The hardest thing here is to keep the array in sync with the tree.

Basically it is something like an indexed array.

update: Uaaa, I missed the line with "never more than 1000 elements". Then my proposal is a total overkill. Isn't there a chapter in PBP about benchmarking?

Sure, splice is O(n), but if n=1000 that's still pretty fast! Implement it in C if you want, but I'm not sure you'll gain much. I think a tree is likely to be overkill here.

-sam

I'm missing why any tree implementation doesn't fit your needs. They can be traversed in order (forwards or backwards), they are in order if you traverse them in order, they are quick to add and remove, they are quick to find elements and distance should just be a traversal counting nodes on the way (i think). It is hard to say without any idea what the data you are storing is and wehatehr you are talking about the data being in order or some form of index.
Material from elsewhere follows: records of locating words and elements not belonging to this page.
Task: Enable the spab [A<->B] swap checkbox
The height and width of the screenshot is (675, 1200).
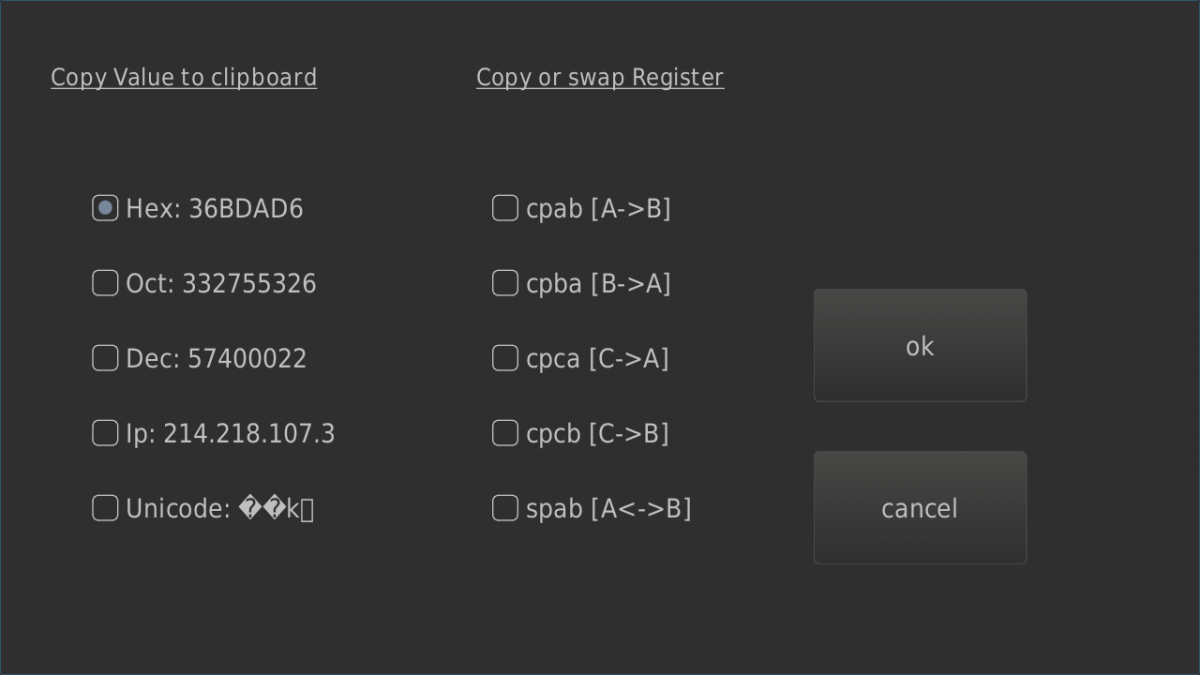Action: tap(505, 508)
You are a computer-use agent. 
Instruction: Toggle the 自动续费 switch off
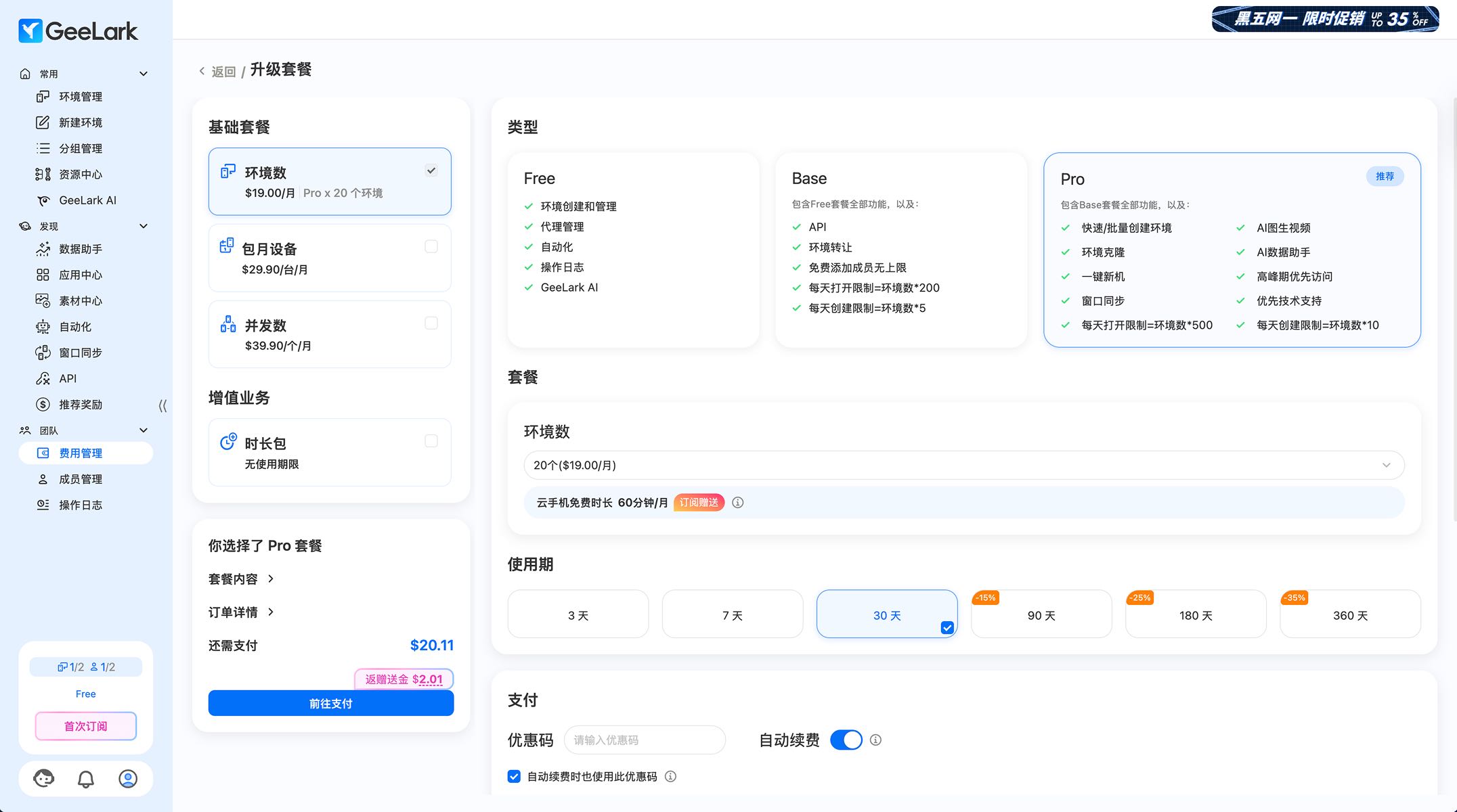point(846,740)
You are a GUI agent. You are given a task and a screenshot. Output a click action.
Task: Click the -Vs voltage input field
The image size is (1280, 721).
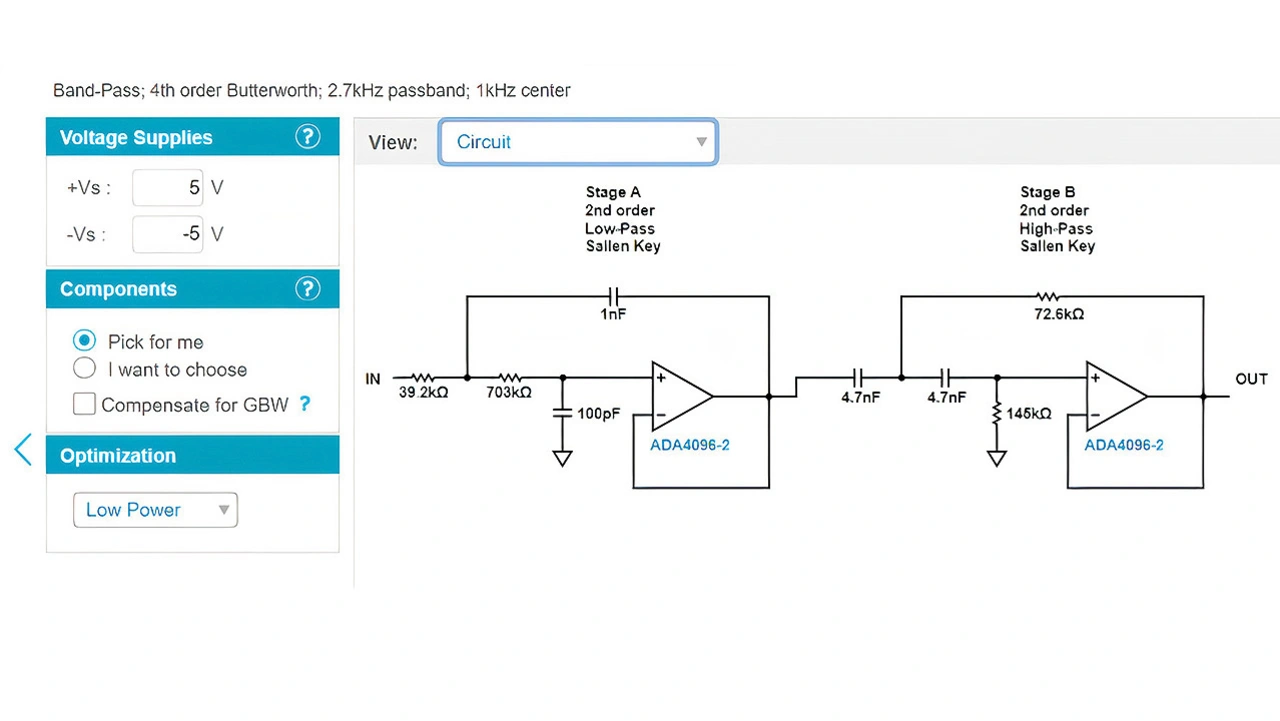click(168, 234)
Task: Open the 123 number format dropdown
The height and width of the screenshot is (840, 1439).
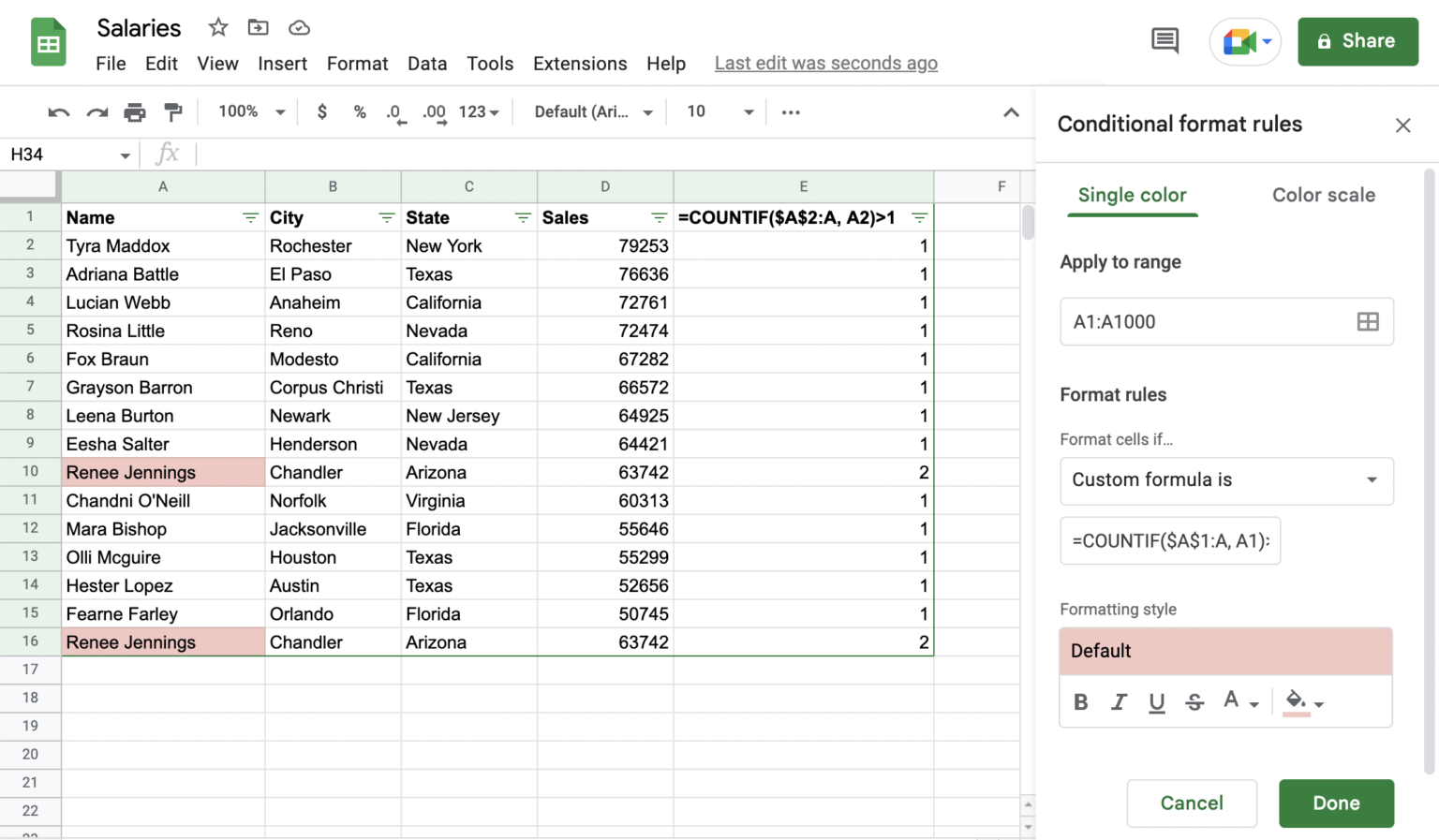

Or you could just use a regular binary tree, but rebalance it every x number of items. Assuming you do the rebalancing efficiently (and I'm doing my calculations correctly), rebalancing should be a O(n) process, meaning you can run it every so often without too big a loss in efficiency.

Bottom line, you're making a mountain out of a molehill if it's only 1000 items. You can use arrays and nobody will be able to tell the difference in your prototype. Later on, I'm sure there are 2-3-4 or red/black tree classes for C that you can use with minimal trouble, or you can borrow any algorithms book and write your own class in a few hours.

Or AVL trees, for example. These make inserting and searching very fast if you access the same datum shortly after a previous acess. If the accesses are truly random, you might check out a self-balancing tree.

--traveler

One final note - the number of items will never exceed 1000.

I can't tell you how many times I've been bitten by things like this... the check is in the mail ;-)

spiritway,
This is not a general purpose solution. It is addressing a specific mathematical problem that by its definition can't exceed 1000. Normally when I think something is bounded that I have no control over I stipulate that it should not <fill in the blank> and that I would want to know about it if it does.

Cheers - L~R

Well, I meant no harm or insult in my comment. I've just found that when I write something for a very limited purpose, it often happens that I eventually come to regret making it so limited. Don't let me spoil the fun, though - if your example won't go beyond 1000 elements, then that's a useful bit of information. Good luck.

Will all your values be unique?

Update: Ignore this dumb question. You talked of using a binary search.